En un bowl grande, mezcla la harina y la sal.
Añade los cubos de mantequilla fría a la mezcla de harina. Usando un mezclador de masa, un tenedor o tus dedos, corta la mantequilla en la harina hasta que la mezcla tenga una textura similar a migas gruesas con algunos trozos de mantequilla del tamaño de guisantes.
Agrega el agua helada, una cucharada a la vez, mezclando con una espátula o con las manos hasta que la masa comience a unirse. Debe ser lo suficientemente húmeda para mantener su forma cuando se presione, pero no pegajosa.
Forma la masa en un disco plano, envuélvela en plástico y refrigera durante al menos 30 minutos.
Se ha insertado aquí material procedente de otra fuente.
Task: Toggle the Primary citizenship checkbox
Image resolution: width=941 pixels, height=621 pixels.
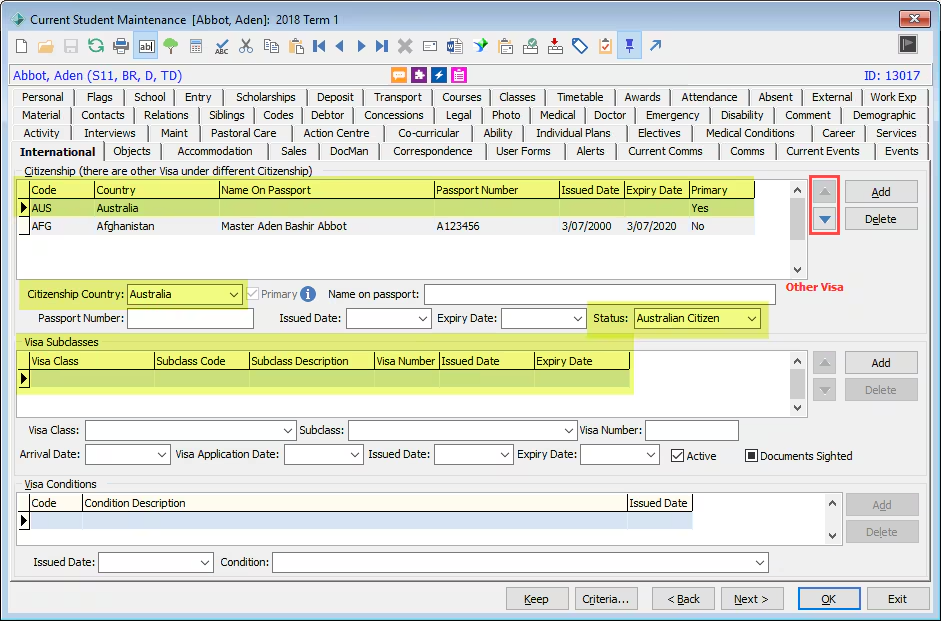Action: point(253,294)
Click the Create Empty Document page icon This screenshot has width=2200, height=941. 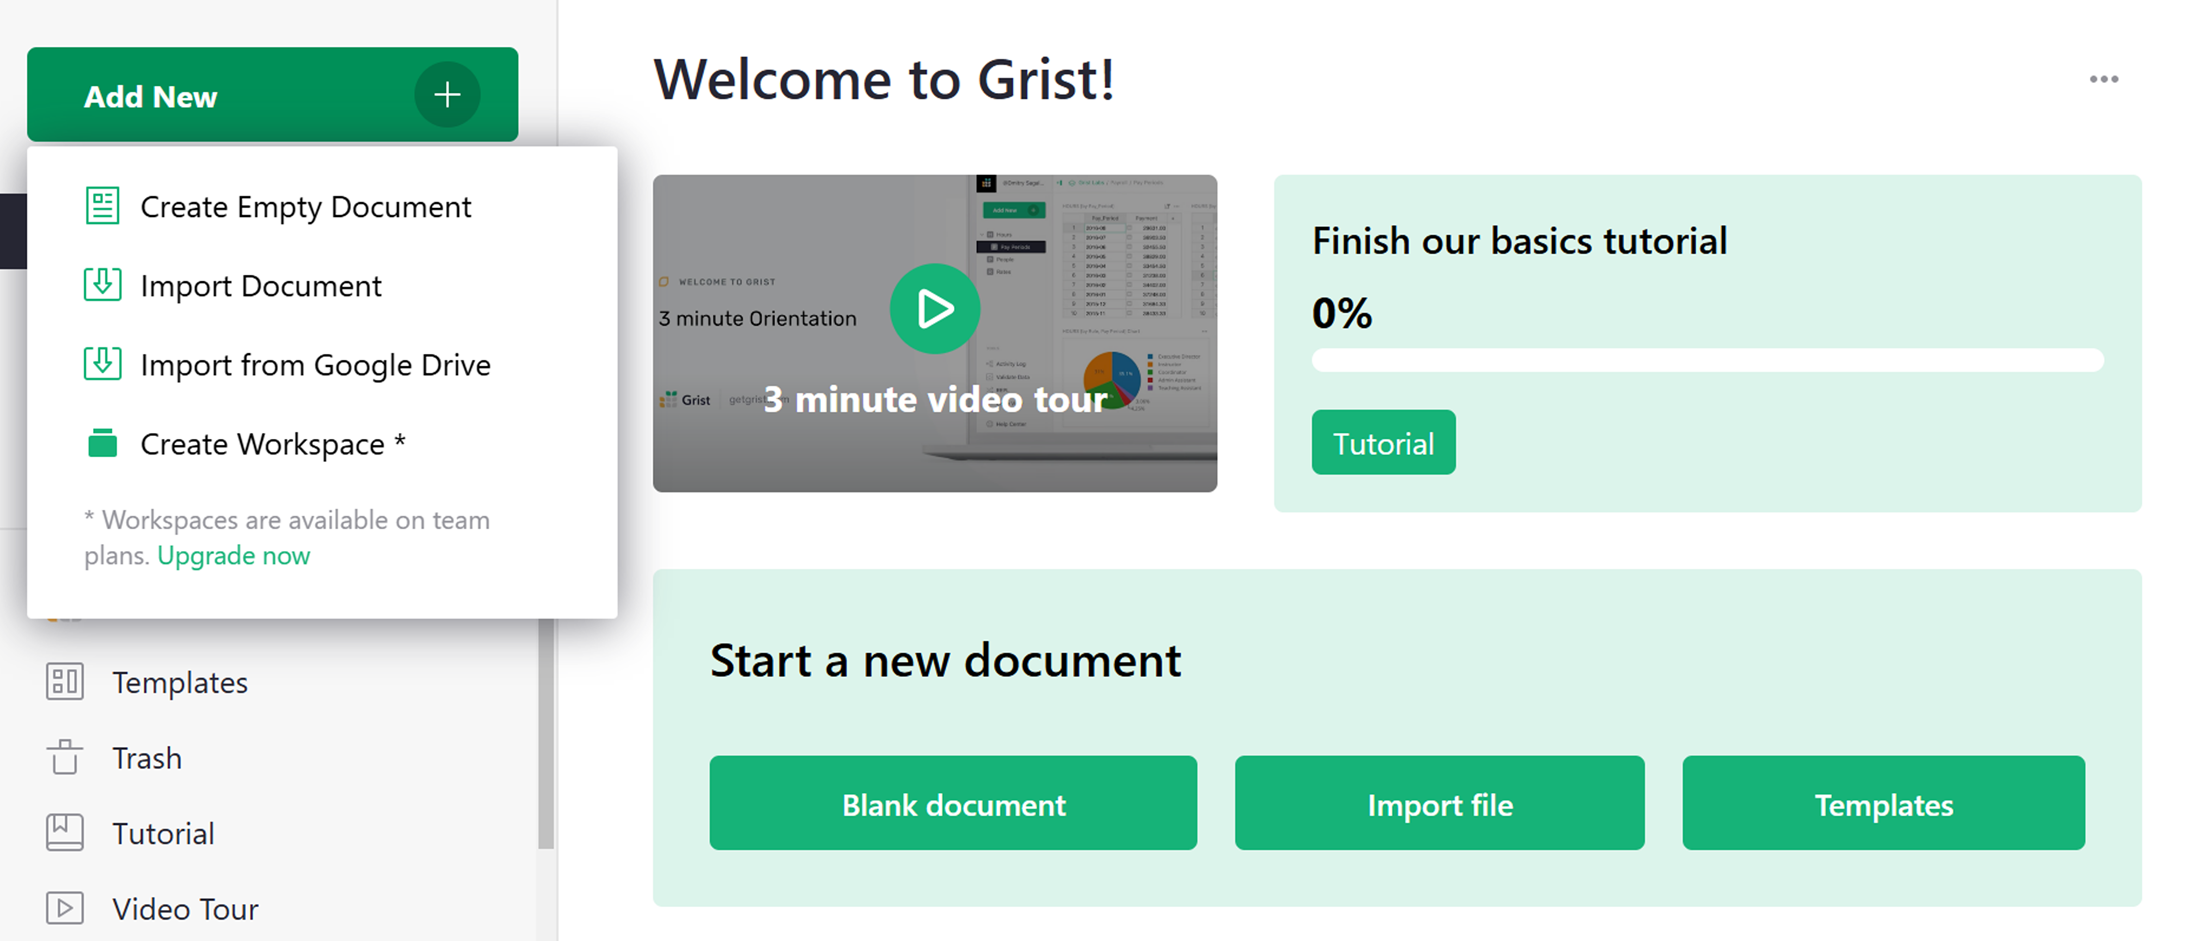[x=102, y=206]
Esto ayuda a que la masa se relaje y sea más fácil de extender.
En una superficie ligeramente enharinada, extiende la masa con un rodillo hasta que tenga un grosor de aproximadamente 1/8 de pulgada (3 mm) y sea lo suficientemente grande como para cubrir el fondo y los lados de un molde para tarta de 9 pulgadas (23 cm).
Coloca la masa estirada en el molde para tarta, presionando suavemente en el fondo y los lados. Recorta cualquier exceso de masa que sobresalga del borde del molde.
Precalienta el horno a 375°F (190°C). Pincha el fondo de la masa con un tenedor para evitar que se infle. Cubre la masa con papel pergamino y coloca encima pesas para hornear (o frijoles secos) para mantenerla en su lugar.
Hornea durante 10-12 minutos, hasta que los bordes comiencen a dorarse ligeramente. Retira el papel pergamino y las pesas, y hornea por otros 5 minutos más para secar el fondo.